Material shown

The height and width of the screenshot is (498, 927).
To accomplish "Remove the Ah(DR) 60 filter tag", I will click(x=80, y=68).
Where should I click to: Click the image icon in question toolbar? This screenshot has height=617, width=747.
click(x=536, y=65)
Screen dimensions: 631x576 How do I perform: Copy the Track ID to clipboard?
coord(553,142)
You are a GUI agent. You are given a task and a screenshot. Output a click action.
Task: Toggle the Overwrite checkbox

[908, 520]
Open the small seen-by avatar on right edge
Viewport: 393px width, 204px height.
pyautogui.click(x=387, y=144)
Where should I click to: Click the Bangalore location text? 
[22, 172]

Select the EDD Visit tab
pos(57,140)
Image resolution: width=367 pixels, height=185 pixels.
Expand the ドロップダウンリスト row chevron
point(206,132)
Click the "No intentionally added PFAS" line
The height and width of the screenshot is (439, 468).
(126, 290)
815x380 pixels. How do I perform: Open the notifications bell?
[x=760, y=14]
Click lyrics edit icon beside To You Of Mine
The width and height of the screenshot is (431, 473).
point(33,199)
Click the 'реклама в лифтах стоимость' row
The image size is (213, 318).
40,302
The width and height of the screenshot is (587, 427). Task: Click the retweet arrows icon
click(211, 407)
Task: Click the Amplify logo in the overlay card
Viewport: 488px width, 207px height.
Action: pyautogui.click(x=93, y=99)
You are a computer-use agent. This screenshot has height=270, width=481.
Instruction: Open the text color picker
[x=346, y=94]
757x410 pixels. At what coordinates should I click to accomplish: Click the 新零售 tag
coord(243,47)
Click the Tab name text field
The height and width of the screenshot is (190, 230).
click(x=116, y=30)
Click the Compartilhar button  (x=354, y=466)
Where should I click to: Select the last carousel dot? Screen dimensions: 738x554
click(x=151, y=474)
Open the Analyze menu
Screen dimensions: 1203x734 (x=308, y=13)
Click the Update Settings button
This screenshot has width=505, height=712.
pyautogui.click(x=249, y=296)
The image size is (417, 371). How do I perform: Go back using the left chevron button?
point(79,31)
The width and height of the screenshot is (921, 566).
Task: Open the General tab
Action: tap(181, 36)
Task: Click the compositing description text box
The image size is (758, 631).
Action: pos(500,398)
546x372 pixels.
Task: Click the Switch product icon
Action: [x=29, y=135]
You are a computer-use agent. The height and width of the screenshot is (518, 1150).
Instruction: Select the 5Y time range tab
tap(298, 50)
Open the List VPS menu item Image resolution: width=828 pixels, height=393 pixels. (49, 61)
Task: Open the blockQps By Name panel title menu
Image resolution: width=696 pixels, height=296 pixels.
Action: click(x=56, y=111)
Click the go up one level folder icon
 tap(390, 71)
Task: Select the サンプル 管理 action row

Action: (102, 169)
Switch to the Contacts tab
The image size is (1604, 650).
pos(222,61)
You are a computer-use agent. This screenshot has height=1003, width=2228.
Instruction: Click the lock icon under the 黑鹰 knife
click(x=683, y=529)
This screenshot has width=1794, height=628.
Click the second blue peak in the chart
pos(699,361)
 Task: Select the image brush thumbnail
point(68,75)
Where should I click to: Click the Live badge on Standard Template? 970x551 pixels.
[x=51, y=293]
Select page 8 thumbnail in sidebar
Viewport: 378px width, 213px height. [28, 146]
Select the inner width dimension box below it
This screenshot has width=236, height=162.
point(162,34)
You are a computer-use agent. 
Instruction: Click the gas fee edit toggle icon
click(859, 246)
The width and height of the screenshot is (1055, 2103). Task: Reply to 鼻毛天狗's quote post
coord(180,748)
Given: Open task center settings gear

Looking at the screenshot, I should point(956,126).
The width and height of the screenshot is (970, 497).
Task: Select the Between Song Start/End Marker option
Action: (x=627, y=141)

Work required
Every line that holds the string "computer" must be copied from the records above.

Result of the exercise
You are a computer-use agent. This screenshot has height=270, width=481.
You are a computer-use agent. The height and width of the screenshot is (518, 1150).
You are a computer-use agent. This screenshot has height=1003, width=2228.
You are a computer-use agent. 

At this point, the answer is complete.